--- THE INPUT ---
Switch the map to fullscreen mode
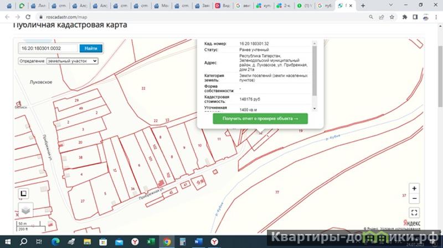[415, 213]
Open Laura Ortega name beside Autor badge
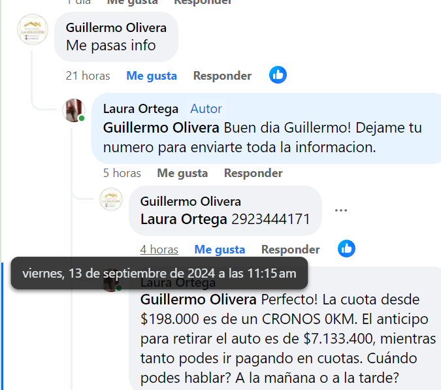441x390 pixels. pos(140,109)
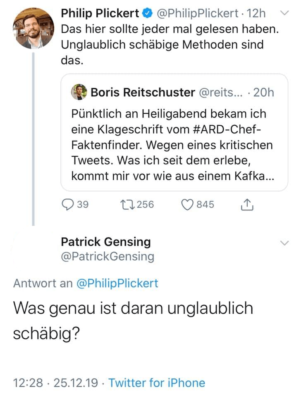
Task: Click Philip Plickert's verified badge
Action: point(147,14)
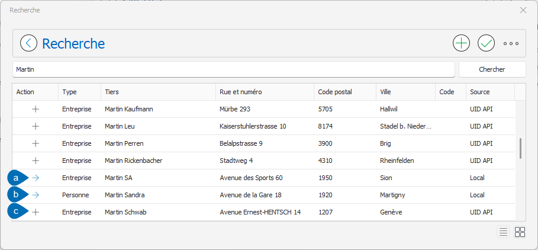
Task: Sort by the Code postal column header
Action: pyautogui.click(x=345, y=92)
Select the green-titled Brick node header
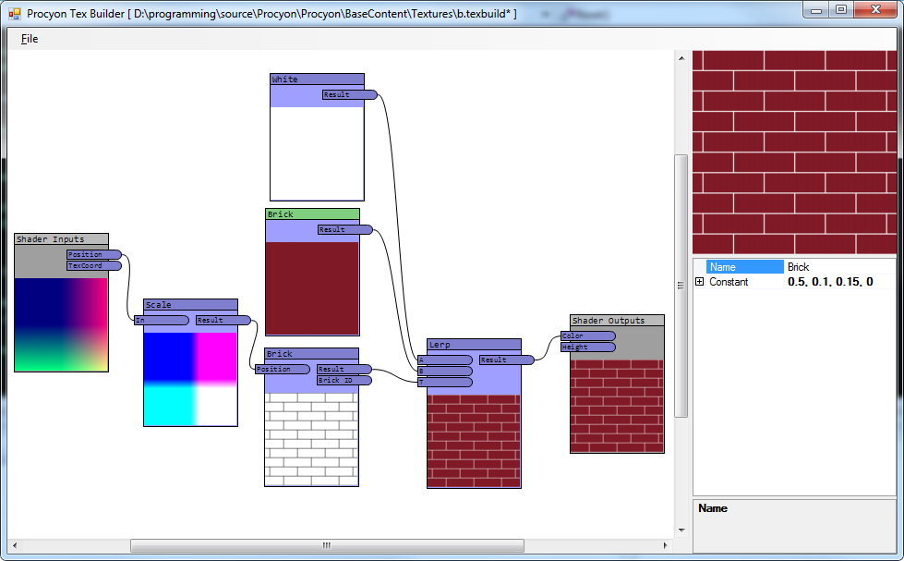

--- WORK TO DO ---
Please rewrite every line of text in the entries above as a numbered list, skipping blank lines and leaving out the pictures.

--- SOLVED EXERCISE ---
1. Switch the map to fullscreen mode
2. [415, 213]
3. Open Laura Ortega name beside Autor badge
4. 441x390 pixels. pos(140,109)
5. Task: Click Philip Plickert's verified badge
6. Action: point(147,14)
7. Task: Sort by the Code postal column header
8. Action: pyautogui.click(x=345, y=92)
9. Select the green-titled Brick node header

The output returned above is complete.